Waiving the right to a jury trial is routine and the Membership Agreement's own § 9.9 jury waiver is clean. Bylaws § 11.5 goes further and waives all rights to seek remedies in any court. This is a qualitatively different waiver — it forecloses judicial access entirely, not just the jury.
Paired with a Board hearing in which the Board may itself be a party to the dispute (disputes between members and the Board over governance decisions), the breadth of § 11.5 invites a fairness challenge to enforceability. A member who cannot get a neutral adjudicator when the cooperative is the adverse party has no meaningful dispute resolution path.

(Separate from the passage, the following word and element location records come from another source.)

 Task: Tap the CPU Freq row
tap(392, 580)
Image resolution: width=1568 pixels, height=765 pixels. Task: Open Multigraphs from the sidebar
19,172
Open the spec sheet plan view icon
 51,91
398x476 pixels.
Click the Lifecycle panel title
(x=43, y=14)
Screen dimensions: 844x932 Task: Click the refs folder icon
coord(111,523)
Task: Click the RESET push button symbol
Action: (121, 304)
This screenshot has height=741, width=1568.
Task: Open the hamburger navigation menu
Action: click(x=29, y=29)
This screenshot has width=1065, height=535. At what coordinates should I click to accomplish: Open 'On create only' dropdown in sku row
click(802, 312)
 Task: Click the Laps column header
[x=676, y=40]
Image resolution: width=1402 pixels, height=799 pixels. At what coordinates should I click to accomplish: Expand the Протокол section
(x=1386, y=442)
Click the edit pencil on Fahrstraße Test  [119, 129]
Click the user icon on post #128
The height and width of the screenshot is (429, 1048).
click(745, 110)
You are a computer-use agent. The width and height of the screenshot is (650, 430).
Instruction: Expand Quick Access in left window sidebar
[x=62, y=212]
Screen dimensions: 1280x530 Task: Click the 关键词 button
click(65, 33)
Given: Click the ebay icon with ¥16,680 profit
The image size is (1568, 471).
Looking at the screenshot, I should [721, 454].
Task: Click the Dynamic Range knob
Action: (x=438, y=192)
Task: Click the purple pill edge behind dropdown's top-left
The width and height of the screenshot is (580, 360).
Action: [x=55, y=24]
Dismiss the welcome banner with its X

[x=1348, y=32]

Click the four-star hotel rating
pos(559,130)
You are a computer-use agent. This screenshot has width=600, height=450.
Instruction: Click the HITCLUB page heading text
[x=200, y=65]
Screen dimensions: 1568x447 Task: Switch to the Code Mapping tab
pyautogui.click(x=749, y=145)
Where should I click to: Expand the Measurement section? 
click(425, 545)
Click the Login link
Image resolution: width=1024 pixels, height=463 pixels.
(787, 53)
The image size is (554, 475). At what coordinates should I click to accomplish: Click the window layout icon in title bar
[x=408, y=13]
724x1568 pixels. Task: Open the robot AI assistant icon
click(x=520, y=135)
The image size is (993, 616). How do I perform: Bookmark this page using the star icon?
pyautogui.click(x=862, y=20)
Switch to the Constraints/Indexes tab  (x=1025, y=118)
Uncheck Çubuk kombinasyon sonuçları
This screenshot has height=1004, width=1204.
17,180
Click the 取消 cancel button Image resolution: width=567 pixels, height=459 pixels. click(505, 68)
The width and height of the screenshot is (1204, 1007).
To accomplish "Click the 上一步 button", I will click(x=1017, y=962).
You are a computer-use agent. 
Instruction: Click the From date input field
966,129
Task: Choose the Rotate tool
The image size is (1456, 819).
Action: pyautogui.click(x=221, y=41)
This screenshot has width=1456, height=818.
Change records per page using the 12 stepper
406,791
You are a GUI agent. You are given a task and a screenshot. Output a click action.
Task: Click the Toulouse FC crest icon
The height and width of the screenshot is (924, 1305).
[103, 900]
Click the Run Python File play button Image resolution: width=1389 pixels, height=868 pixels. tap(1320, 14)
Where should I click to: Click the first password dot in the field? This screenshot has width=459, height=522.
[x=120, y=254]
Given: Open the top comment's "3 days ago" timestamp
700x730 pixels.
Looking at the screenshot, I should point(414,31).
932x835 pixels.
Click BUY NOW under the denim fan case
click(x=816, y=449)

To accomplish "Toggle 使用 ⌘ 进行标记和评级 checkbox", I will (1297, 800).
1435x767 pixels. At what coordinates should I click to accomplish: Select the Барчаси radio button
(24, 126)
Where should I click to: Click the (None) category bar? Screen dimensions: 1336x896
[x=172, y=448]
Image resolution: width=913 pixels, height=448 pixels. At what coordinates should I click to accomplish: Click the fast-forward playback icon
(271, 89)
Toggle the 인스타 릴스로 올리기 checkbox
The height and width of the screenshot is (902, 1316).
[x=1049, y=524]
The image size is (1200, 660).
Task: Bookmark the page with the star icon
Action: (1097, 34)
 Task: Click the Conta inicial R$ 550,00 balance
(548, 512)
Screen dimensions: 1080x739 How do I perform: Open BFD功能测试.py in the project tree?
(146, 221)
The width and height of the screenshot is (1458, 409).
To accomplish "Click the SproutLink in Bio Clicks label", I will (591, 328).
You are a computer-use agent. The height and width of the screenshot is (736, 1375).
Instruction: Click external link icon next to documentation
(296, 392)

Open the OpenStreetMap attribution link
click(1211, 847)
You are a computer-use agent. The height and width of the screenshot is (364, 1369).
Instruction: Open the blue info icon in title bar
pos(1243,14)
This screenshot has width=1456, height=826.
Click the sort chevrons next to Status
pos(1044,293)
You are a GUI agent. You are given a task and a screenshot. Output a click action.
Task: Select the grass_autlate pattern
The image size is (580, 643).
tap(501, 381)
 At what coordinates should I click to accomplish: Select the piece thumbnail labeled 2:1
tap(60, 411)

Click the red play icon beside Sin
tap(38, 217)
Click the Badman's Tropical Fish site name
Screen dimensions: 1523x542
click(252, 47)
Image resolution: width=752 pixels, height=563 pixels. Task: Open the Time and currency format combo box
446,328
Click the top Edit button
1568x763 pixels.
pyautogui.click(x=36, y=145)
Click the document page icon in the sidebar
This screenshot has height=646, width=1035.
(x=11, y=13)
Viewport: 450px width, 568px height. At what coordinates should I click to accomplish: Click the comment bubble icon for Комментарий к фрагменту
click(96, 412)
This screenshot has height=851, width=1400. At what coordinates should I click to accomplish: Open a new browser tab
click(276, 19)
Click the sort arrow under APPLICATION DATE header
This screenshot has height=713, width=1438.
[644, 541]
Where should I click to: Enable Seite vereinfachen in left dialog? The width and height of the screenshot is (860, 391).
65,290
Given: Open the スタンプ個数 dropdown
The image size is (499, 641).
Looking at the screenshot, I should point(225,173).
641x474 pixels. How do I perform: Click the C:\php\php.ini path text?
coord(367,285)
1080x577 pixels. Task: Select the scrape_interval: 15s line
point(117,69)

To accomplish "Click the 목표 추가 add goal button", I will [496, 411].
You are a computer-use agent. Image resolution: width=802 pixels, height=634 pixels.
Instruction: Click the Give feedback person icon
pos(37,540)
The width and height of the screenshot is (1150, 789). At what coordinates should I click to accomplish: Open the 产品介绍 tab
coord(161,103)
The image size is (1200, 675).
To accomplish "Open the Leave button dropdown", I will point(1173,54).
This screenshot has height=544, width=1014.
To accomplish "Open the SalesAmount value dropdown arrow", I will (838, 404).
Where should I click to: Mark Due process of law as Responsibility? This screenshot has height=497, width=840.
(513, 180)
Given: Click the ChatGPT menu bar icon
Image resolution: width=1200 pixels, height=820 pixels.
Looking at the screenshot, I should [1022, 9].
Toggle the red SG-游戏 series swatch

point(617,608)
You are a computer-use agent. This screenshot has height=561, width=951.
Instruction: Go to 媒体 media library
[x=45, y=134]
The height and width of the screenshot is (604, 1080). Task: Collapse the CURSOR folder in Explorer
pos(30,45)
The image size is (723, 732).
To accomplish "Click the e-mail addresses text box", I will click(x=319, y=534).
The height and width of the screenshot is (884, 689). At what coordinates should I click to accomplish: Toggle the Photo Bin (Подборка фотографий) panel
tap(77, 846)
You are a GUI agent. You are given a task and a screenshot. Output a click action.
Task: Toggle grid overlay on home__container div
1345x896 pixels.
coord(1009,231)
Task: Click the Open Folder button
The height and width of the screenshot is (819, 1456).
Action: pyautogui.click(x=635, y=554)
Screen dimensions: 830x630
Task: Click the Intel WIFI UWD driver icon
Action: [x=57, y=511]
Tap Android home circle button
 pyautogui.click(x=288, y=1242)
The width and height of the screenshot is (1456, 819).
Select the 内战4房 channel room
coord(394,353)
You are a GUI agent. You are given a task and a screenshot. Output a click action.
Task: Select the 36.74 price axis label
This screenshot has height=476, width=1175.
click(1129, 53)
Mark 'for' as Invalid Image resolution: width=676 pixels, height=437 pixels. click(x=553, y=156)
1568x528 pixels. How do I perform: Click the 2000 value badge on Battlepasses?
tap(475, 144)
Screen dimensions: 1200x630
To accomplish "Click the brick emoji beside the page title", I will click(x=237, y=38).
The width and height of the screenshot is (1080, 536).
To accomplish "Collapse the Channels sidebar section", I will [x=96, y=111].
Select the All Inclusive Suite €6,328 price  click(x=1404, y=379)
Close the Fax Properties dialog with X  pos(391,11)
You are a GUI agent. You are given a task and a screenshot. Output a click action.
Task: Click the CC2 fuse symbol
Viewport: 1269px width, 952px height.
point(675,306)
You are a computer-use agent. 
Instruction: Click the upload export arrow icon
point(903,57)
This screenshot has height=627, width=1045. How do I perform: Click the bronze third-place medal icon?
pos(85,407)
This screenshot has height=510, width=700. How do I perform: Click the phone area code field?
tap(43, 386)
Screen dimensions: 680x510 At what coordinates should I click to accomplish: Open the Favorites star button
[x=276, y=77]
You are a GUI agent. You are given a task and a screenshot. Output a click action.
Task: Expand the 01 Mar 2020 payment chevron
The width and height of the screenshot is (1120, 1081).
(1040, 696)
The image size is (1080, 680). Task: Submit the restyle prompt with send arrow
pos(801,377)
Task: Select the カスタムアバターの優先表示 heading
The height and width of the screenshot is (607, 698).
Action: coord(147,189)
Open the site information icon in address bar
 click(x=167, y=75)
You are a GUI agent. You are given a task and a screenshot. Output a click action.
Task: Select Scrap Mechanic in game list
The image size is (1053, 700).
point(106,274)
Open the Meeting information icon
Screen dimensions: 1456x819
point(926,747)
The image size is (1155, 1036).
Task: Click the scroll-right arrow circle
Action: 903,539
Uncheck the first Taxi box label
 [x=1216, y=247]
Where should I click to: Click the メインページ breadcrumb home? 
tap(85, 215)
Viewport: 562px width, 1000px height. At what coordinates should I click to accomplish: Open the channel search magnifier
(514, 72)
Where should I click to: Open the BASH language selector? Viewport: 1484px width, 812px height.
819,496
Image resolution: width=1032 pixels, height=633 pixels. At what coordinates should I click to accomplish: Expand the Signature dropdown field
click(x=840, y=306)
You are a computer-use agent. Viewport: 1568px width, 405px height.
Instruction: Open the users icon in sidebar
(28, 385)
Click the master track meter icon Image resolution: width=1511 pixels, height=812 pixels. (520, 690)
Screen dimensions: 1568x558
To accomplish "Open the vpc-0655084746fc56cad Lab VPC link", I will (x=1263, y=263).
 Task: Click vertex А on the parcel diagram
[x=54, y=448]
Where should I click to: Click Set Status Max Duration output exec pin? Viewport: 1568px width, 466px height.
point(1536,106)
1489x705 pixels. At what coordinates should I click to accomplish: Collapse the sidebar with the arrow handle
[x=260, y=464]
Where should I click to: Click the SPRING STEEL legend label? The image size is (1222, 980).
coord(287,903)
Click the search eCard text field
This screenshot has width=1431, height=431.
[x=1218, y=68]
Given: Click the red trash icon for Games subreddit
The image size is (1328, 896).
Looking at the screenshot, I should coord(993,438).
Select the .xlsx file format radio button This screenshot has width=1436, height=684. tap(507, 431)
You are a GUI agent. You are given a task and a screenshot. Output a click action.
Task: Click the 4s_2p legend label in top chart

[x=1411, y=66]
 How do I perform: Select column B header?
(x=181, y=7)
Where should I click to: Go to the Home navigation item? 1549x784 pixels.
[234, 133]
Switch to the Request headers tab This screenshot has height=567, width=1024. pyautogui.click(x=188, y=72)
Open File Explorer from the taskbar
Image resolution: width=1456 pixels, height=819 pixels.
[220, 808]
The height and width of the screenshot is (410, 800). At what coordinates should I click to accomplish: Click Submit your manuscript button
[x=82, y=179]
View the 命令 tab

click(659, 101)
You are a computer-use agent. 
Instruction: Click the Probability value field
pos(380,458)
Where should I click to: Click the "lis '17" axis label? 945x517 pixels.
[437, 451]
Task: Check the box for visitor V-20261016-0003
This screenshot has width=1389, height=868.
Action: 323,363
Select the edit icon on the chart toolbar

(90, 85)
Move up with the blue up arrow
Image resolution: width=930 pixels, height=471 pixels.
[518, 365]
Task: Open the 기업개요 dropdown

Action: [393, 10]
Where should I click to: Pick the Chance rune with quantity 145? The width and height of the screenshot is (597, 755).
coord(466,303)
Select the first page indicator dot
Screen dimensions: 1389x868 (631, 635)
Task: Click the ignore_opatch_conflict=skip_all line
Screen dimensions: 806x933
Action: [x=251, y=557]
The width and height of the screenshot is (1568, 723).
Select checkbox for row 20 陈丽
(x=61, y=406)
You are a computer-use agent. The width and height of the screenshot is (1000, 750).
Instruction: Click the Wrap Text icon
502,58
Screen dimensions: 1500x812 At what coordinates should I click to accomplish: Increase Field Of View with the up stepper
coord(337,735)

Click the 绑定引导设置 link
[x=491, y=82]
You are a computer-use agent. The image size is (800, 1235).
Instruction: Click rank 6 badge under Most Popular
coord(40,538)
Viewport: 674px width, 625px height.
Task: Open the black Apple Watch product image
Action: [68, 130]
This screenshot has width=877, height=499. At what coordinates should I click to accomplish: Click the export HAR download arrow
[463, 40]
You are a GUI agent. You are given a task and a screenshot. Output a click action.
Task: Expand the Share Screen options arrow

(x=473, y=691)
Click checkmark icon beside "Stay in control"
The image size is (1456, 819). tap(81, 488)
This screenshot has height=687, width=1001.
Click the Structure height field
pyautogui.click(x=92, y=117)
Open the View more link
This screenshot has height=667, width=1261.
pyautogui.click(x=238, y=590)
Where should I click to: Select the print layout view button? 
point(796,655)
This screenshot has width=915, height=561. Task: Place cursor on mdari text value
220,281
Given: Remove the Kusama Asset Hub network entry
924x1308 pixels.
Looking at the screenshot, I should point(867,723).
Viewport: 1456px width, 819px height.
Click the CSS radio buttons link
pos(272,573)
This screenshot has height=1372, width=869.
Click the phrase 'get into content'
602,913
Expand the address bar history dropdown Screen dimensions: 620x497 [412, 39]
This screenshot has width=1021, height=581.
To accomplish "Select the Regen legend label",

Bylaws can govern their own amendment. Article XII, however, also sets a voting threshold for amending the Articles of Organization. Article amendments are a state-law matter: they follow the ULCAA's statutory procedure and require a filing with the Colorado Secretary of State. A bylaw-set threshold for article amendments could be misread as the controlling rule, potentially creating confusion about whether a bylaw amendment is also needed whenever the Articles are amended.
The research read affirms the following provisions as well-constructed and not requiring revision: the capital-account rules in § 5.1, the qualified income offset in § 5.3.4, and the no-deficit-restoration posture in § 5.6. Together these form the standard alternate test for economic effect used by a partnership that does not impose a deficit restoration obligation — an appropriate posture for an early-stage cooperative.
The guaranteed-payment handling under § 707(c) is correct in principle (the internal contradiction in the second paragraph of § 4.8, addressed above, is a drafting problem, not a structural error). The consent-to-tax provisions in §§ 1.10 and 6.1 are clear and consistent with the Subchapter K election.